Determine if you can reach the last index.
Example 1:
Input: nums = [2,3,1,1,4] output: trueCopy the code
Example 2:
Input: nums = [3,2,1,0,4] Output: false But this subscript has a maximum jump length of 0, so you can never reach the last subscript.Copy the code
Tip:
- 1 <= nums.length <= 3 * 104
- 0 <= nums[i] <= 105
Source: LeetCode link: leetcode-cn.com/problems/im… Copyright belongs to the Collar buckle network. Commercial reprint please contact official authorization, non-commercial reprint please indicate the source.
Their thinking
The most typical way to do this is to use the greedy strategy, for the leg, we can first draw a conclusion: assume the current jump to the I coordinate. So all the coordinates before I must be reachable. So we just need to maintain the maximum distance that we can jump to for each element of the array. So for the i-1 element, the farthest he can go is i-1+num[i-1]. Assume that the maximum jump distance we maintain at this point is K. So, then the maximum distance you can jump to at this point is Max (i-1+num[i-1],k) (because i-1 may have reached a greater distance k before him). And we’re going to maintain this maximum into k, and we’re just going to compare k and I, based on what we just learned.
Other solutions
I looked at other solutions in LeetCode, and some of them used backtracking. The general idea is to start with the end point (the final position) and backtrack. For any point I, we can traverse point J in [0,i-1]. If nums[j] >= i-j, then we can reach point J from point I, and further investigate whether j can be reached by points in [0,j-1]. If an unreachable point occurs halfway through, go back to the point in the previous layer (closer to the end point).
class Solution {
public:
// Essentially DFS: probe backtracking
bool trace_back(vector<int> & nums, int target)
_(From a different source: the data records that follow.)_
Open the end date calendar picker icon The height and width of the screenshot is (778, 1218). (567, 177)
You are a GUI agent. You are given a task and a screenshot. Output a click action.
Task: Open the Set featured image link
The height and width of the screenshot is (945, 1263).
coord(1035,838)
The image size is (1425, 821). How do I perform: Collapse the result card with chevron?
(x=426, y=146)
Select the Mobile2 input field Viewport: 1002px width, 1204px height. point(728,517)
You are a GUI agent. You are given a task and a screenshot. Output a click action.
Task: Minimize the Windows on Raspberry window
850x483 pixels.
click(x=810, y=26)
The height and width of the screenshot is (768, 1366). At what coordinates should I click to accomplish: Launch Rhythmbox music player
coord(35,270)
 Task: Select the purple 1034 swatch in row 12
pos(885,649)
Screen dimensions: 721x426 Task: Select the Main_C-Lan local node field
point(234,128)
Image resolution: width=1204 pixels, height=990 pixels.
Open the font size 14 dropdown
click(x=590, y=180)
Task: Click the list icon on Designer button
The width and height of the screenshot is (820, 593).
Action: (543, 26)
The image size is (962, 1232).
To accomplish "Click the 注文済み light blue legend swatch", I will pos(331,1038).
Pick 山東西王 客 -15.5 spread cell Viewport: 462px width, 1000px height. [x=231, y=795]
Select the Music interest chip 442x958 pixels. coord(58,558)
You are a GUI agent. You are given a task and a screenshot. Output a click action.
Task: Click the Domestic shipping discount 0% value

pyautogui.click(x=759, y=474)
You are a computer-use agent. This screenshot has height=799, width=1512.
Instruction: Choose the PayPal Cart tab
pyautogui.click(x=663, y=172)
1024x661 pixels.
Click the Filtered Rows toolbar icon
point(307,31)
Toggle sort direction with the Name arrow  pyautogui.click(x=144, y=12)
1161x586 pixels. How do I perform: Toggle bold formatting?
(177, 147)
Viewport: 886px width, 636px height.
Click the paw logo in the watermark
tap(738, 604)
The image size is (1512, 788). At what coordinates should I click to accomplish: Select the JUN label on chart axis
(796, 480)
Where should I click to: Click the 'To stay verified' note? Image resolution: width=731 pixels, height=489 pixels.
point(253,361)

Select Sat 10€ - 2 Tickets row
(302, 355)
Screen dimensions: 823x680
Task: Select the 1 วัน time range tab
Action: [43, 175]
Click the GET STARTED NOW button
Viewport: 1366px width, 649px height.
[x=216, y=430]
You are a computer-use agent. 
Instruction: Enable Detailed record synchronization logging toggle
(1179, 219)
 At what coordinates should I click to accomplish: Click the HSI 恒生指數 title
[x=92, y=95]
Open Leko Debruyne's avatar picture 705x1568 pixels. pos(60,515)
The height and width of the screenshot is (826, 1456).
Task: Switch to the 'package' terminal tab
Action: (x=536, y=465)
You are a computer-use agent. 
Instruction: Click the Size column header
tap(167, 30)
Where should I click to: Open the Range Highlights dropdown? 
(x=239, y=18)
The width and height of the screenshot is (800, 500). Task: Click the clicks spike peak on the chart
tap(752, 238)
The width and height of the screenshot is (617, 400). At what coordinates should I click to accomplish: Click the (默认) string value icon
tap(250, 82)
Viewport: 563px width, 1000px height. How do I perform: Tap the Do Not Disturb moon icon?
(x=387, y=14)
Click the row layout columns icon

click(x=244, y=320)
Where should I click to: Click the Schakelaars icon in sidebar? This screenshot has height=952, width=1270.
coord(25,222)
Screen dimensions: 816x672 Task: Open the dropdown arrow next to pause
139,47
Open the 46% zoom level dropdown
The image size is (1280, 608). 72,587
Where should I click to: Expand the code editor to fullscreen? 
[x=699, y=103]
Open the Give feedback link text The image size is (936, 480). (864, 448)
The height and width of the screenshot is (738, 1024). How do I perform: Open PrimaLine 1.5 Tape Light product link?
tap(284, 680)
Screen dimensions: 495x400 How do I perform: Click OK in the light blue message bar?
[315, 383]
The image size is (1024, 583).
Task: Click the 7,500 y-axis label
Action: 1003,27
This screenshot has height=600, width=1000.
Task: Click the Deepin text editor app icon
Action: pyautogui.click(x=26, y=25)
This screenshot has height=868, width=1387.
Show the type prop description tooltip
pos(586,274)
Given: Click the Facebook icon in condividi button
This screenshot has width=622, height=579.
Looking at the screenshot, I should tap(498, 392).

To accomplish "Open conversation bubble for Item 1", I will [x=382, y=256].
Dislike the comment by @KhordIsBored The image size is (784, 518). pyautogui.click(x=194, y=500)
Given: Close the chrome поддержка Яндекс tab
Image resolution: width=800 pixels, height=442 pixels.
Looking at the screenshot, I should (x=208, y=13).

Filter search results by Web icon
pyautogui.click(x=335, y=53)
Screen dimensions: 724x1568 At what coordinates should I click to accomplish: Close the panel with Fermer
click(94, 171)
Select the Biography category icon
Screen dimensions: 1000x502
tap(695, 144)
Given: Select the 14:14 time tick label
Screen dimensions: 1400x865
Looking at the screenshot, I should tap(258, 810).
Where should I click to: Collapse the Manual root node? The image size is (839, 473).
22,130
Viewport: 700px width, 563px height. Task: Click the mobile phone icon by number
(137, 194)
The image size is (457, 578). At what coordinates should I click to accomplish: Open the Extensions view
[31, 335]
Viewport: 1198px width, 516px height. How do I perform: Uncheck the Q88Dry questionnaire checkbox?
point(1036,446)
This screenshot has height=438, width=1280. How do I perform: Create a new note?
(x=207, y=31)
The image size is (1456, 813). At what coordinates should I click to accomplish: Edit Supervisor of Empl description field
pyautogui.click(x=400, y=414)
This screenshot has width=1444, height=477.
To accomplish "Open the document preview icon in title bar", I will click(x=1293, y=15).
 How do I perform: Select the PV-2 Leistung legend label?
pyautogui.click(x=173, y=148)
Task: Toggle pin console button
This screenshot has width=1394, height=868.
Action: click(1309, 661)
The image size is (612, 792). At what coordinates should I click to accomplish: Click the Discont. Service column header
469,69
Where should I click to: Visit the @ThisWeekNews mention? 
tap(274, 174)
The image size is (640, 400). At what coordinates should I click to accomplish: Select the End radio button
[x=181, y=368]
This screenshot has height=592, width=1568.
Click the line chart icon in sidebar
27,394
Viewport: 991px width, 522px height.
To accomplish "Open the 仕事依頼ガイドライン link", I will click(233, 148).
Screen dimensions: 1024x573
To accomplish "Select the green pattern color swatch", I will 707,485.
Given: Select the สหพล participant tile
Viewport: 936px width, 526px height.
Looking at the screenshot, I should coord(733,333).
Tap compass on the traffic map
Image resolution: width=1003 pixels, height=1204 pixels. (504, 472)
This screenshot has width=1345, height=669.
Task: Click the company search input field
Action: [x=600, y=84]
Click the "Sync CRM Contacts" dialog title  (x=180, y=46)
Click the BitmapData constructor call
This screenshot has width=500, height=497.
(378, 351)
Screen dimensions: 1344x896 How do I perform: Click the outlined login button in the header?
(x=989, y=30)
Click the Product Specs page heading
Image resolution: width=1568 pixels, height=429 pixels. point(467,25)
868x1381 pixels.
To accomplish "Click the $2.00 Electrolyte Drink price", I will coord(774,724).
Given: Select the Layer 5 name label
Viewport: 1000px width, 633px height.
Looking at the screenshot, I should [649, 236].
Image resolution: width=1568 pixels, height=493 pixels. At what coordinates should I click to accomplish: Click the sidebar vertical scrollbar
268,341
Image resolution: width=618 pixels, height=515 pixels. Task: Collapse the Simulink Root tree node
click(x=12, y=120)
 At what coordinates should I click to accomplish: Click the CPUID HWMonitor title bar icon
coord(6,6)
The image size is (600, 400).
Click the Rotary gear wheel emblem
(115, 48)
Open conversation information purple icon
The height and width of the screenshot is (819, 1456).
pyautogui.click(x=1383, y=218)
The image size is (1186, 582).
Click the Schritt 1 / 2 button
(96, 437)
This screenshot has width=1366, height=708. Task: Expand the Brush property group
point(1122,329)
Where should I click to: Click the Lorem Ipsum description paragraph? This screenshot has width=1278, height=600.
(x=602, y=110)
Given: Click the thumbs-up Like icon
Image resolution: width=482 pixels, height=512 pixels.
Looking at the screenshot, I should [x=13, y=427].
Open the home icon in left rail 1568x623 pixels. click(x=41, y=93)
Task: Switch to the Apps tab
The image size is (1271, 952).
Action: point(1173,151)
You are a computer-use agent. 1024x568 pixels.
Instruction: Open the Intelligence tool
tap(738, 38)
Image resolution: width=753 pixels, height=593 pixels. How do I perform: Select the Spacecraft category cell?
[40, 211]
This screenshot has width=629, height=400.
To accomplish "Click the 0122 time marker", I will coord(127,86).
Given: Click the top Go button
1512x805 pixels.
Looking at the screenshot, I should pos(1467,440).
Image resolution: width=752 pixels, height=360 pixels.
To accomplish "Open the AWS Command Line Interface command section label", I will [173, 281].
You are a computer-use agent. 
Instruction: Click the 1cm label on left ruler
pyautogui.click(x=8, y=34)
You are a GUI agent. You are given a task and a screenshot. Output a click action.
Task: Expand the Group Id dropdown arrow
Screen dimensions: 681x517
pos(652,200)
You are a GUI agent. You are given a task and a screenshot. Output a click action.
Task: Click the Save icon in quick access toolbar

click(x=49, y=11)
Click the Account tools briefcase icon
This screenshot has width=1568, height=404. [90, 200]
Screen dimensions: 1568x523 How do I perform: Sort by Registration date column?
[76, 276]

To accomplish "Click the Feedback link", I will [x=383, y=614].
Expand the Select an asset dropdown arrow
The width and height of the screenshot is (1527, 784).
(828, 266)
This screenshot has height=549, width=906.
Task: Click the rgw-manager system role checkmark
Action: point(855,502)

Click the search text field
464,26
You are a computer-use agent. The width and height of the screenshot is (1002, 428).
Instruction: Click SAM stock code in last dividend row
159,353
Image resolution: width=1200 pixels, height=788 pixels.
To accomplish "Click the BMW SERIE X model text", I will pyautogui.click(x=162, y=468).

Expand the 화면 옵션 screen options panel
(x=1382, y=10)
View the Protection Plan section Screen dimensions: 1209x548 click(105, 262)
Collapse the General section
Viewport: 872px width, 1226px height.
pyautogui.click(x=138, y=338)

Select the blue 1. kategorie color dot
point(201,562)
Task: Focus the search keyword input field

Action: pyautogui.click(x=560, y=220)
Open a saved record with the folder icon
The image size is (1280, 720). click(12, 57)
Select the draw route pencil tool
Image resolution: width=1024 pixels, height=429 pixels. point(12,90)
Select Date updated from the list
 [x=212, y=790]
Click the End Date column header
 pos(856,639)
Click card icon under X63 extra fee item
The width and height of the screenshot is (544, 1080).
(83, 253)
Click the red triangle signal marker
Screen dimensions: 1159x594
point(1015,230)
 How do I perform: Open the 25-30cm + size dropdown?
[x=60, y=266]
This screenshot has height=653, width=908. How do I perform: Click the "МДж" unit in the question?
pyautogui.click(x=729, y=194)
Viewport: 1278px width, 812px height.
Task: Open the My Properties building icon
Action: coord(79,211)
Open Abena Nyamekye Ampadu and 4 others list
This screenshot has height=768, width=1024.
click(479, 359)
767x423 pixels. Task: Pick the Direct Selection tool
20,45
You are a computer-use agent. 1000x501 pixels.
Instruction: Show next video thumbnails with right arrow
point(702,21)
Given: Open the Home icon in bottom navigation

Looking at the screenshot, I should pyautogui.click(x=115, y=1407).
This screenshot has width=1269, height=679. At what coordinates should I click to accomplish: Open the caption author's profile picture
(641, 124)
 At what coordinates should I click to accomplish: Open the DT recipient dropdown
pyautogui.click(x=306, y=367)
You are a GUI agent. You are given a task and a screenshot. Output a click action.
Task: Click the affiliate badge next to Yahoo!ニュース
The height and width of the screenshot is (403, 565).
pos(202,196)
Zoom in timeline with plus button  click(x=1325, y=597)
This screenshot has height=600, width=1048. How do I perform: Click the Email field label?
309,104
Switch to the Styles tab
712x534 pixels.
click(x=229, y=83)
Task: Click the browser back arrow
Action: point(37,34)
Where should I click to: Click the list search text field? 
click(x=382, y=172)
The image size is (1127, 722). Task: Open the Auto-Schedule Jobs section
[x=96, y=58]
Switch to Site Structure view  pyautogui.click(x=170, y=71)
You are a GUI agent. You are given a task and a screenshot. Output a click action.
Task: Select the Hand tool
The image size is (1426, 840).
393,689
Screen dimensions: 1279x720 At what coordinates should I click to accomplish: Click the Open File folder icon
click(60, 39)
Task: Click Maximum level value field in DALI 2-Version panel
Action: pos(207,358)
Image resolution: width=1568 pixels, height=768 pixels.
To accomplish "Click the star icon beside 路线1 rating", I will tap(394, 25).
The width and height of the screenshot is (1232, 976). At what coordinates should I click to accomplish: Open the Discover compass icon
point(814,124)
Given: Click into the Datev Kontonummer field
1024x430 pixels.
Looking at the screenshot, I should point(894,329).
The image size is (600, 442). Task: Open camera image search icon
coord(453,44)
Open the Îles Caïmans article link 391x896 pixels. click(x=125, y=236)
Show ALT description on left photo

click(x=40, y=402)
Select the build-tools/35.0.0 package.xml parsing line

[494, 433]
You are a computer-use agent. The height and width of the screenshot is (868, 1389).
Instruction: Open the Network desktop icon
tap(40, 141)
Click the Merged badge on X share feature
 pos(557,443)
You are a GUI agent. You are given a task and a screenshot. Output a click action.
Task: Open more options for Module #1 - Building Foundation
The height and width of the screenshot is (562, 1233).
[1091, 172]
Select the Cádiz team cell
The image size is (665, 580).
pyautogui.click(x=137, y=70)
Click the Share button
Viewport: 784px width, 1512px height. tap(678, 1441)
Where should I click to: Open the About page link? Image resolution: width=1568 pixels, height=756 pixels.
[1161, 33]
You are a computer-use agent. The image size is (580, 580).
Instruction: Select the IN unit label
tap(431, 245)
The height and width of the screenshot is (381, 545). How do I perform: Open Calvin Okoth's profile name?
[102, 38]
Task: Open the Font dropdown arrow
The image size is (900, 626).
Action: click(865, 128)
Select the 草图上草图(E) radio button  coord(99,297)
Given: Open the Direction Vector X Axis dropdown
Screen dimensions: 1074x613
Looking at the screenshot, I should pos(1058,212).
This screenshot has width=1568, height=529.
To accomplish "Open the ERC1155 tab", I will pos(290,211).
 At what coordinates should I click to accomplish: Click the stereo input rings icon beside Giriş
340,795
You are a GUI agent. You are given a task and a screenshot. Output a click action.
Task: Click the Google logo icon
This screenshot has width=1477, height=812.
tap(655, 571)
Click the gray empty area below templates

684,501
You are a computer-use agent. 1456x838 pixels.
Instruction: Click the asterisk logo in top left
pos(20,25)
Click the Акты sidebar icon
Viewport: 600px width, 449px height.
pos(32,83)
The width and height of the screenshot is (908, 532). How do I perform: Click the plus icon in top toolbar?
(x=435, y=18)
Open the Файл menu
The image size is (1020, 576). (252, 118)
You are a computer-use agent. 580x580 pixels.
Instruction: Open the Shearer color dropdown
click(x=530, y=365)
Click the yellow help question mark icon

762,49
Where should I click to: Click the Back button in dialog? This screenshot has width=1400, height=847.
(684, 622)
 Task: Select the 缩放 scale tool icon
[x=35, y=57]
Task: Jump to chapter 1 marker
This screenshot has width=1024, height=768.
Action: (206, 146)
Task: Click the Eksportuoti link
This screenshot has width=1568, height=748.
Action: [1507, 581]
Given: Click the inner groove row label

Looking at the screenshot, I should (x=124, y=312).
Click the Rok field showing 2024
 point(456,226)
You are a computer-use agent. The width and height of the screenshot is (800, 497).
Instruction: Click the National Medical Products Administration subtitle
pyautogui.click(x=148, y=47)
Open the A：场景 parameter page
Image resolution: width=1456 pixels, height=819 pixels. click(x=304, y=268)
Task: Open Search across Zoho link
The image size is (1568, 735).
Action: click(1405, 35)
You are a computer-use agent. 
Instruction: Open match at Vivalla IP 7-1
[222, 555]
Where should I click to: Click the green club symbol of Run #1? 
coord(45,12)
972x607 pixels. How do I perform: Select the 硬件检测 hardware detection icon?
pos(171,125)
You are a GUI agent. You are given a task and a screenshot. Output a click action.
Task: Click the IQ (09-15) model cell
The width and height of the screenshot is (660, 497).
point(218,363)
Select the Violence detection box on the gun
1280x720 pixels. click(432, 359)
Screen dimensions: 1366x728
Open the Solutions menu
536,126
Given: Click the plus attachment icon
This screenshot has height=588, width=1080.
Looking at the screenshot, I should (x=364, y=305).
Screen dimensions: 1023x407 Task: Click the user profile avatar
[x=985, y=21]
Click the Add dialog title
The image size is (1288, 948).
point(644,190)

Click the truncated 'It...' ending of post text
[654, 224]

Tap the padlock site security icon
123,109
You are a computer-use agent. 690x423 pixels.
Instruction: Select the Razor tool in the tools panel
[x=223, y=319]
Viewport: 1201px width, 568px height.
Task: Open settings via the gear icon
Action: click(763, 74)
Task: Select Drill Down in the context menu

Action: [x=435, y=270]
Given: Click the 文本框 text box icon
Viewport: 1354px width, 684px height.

{ // Determine whether to reach target from SRC
if (target==0)
return true;/ / recursive matrix
for (int src = target- 1; src >= 0; src--)
{
if (nums[src] >= target - src)
return trace_back(nums, src);// Continue along the SRC path
}
return false;
}
bool canJump(vector<int>& nums) {
int target = nums.size(a)- 1;
return trace_back(nums, target); }};Copy the code
DFS Solution from author: zongy17 Link: leetcode-cn.com/problems/ju…
The final code
class Solution {
public boolean canJump(int[] nums) {
int k = 0;
for (int i = 0; i < nums.length; i++) {
if (i > k) return false;
k = Math.max(k, i + nums[i]);
}
return true; }}Copy the code
conclusion
Although the efficiency of DFS is not ideal, it is still an idea worth learning. This article is participating in “Digging gold in April 2021 swipe card”, click to see the activity details. Give it a thumbs up if you like.